__Task brief__.
Copy, word for word, the lines of the entries below between the one with "Toggle the Fake MAC Address checkbox" and the one with "Click the yellow", inclusive, and leave out everything else.

__Data supplied__.
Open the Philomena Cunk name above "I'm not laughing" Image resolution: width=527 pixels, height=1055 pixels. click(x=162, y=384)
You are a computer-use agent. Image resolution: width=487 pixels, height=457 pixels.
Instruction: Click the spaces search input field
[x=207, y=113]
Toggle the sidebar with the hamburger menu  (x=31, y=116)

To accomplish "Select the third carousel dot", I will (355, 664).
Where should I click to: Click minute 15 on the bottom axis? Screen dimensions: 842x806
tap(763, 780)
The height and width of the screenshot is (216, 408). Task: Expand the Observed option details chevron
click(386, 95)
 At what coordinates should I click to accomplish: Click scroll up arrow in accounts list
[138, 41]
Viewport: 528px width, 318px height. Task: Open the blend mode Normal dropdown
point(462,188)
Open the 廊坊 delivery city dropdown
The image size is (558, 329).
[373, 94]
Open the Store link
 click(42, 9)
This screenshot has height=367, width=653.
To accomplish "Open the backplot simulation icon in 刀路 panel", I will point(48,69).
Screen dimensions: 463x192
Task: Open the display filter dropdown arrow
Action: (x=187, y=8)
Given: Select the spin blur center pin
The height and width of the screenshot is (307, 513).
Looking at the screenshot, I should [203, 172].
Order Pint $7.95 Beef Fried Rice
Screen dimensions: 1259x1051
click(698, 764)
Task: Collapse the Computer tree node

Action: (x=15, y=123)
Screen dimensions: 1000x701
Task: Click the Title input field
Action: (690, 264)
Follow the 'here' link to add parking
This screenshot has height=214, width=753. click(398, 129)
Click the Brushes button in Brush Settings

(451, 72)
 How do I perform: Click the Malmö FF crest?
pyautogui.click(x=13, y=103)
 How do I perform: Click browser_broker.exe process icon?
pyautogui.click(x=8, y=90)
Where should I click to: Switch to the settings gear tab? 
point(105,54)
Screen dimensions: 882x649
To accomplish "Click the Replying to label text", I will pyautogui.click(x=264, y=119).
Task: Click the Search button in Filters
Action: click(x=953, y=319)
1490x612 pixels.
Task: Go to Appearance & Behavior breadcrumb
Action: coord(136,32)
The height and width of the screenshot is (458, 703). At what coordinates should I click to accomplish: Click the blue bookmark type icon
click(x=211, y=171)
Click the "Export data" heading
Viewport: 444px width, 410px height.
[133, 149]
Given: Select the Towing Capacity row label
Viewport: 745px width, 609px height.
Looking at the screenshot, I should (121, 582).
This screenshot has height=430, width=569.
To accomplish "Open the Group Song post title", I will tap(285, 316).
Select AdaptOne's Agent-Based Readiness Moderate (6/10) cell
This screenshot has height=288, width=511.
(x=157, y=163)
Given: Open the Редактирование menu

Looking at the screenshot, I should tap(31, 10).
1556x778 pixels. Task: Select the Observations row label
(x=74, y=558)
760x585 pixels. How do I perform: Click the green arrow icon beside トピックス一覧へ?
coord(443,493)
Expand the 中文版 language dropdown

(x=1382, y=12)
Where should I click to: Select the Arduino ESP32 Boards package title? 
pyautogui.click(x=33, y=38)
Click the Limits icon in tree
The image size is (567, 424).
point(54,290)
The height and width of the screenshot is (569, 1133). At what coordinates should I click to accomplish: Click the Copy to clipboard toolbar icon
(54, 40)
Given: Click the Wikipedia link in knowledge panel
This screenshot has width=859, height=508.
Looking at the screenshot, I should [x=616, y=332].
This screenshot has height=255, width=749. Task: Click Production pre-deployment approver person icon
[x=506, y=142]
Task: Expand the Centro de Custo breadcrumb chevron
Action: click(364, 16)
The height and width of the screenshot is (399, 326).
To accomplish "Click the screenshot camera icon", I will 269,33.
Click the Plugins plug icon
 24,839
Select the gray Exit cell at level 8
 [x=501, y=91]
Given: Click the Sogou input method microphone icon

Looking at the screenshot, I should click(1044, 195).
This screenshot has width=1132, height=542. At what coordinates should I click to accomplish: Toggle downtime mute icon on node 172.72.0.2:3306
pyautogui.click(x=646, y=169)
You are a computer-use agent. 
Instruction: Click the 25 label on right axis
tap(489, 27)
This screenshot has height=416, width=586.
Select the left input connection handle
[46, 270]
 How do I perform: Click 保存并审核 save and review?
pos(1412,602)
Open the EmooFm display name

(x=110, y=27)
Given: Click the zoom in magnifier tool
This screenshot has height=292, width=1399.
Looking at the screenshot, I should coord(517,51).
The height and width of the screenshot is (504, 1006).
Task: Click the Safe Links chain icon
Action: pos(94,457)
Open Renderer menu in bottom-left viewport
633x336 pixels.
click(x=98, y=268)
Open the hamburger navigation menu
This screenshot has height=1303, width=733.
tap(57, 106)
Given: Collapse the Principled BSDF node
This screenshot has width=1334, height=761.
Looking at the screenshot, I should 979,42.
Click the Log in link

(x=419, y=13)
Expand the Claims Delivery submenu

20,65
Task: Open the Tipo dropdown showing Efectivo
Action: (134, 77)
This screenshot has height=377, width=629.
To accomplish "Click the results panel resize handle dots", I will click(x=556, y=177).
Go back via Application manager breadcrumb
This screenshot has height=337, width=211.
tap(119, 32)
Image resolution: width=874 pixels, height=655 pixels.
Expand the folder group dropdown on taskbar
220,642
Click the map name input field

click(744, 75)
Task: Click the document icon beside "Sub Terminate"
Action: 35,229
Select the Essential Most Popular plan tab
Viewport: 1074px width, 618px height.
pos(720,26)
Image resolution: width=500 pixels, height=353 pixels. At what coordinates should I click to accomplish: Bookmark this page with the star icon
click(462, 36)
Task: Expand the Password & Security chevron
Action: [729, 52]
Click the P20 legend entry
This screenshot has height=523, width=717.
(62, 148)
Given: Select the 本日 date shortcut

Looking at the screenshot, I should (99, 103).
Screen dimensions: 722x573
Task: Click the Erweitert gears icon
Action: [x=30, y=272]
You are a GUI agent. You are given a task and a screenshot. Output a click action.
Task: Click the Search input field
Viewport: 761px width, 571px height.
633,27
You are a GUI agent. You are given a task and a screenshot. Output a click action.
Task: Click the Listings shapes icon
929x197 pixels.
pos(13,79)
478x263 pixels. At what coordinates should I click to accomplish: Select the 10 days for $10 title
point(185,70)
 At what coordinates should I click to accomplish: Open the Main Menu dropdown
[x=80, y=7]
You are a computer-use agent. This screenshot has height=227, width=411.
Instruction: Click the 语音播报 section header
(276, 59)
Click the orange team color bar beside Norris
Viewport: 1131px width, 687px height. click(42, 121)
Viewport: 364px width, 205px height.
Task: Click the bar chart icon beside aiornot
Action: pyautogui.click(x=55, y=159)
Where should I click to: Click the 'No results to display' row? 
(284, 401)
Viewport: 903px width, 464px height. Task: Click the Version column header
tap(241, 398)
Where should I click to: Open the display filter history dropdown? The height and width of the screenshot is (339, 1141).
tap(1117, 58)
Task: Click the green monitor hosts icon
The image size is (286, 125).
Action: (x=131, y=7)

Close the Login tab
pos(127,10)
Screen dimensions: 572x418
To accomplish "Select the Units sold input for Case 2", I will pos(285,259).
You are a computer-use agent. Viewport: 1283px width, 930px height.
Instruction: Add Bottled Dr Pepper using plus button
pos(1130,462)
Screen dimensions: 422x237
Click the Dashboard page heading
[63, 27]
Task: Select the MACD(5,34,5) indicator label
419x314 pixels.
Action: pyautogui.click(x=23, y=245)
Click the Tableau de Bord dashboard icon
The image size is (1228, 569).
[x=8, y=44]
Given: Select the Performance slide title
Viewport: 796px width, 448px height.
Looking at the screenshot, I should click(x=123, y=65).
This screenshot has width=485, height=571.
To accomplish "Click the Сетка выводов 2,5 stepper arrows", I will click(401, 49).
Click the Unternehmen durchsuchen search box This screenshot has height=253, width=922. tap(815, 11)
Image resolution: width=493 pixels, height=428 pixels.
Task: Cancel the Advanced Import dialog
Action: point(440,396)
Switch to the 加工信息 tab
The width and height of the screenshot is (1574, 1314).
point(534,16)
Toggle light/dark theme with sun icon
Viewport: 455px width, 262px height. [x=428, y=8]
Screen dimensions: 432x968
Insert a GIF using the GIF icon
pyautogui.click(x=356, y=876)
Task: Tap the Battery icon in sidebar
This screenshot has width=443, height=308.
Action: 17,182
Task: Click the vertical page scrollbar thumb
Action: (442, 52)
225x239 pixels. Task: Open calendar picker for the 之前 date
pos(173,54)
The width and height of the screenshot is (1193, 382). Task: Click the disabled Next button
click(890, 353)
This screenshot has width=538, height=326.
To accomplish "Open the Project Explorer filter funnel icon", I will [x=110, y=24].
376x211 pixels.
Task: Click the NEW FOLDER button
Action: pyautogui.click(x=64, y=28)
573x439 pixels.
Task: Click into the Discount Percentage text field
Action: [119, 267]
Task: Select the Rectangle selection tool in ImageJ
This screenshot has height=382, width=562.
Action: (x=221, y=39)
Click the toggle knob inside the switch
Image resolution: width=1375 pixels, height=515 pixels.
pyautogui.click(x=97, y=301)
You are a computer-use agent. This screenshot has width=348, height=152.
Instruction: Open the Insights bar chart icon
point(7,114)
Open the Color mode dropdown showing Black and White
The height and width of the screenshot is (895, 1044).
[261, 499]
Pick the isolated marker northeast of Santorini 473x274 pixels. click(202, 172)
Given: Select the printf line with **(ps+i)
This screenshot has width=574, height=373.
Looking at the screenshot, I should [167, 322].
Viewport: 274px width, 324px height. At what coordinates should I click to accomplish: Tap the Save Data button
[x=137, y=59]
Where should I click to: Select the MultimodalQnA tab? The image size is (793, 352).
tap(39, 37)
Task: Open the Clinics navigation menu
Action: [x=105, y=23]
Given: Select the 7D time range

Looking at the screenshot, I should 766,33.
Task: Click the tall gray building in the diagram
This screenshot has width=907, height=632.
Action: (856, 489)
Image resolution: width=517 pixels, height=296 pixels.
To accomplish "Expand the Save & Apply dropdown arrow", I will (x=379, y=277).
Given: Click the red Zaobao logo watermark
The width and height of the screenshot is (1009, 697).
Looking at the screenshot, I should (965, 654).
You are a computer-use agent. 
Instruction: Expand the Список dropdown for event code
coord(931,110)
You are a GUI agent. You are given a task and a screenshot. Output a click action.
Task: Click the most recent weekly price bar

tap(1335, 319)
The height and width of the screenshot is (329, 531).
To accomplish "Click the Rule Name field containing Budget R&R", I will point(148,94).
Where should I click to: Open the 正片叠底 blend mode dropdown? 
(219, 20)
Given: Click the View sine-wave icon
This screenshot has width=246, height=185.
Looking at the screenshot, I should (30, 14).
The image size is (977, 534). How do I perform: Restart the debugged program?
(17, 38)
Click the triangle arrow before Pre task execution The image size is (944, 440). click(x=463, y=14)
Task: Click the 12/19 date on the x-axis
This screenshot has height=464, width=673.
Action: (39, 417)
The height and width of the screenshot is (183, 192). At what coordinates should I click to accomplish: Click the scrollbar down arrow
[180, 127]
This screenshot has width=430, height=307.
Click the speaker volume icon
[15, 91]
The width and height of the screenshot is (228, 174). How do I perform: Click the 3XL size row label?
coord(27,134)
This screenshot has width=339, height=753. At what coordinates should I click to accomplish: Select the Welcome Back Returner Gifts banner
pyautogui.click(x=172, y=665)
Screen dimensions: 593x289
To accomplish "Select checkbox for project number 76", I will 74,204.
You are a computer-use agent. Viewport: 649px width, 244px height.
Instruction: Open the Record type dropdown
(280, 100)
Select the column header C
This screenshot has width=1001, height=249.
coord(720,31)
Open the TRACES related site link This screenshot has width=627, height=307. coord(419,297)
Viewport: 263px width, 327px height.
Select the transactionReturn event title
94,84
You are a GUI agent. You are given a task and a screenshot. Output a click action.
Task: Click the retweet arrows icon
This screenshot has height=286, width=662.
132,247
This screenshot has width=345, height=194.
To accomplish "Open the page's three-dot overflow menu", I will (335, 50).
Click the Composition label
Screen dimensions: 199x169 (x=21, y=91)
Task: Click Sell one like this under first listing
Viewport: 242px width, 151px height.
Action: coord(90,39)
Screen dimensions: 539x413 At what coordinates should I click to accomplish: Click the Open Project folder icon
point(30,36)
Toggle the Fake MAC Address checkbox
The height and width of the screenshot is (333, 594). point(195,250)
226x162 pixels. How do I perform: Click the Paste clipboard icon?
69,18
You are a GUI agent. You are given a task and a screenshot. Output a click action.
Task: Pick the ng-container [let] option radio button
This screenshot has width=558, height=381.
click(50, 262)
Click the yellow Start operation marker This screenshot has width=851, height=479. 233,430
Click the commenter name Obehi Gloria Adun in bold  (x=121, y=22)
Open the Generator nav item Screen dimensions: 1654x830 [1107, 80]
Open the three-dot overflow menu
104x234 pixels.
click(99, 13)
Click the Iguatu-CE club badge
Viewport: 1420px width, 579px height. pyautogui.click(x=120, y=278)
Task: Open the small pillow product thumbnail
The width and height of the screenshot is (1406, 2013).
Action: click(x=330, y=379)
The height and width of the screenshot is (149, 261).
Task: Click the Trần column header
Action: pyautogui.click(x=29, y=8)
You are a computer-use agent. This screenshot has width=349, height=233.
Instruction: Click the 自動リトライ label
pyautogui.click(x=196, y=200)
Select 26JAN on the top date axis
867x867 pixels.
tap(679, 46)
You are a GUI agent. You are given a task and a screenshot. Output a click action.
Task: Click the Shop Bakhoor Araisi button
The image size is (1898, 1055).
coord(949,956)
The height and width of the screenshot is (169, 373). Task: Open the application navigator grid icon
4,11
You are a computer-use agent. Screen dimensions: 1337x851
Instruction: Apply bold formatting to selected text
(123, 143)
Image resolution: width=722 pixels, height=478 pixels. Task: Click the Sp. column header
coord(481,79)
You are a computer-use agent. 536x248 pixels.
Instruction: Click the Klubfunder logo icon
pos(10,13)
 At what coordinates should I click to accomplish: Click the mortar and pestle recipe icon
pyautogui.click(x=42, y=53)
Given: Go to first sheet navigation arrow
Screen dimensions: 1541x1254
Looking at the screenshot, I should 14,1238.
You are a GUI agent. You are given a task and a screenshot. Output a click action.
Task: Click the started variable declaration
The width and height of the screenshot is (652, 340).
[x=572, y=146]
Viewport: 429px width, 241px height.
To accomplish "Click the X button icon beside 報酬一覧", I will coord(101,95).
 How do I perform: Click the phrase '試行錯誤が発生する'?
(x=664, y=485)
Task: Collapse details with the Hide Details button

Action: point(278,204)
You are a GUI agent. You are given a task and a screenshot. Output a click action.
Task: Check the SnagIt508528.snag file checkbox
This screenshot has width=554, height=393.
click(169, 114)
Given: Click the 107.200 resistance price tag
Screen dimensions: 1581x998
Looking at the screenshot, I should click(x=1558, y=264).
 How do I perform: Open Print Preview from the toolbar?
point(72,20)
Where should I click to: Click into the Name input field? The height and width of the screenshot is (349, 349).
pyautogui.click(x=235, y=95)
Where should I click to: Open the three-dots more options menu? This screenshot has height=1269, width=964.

__Exercise solution__.
Toggle the Fake MAC Address checkbox
The height and width of the screenshot is (333, 594). point(195,250)
226x162 pixels. How do I perform: Click the Paste clipboard icon?
69,18
You are a GUI agent. You are given a task and a screenshot. Output a click action.
Task: Pick the ng-container [let] option radio button
This screenshot has width=558, height=381.
click(50, 262)
Click the yellow Start operation marker This screenshot has width=851, height=479. 233,430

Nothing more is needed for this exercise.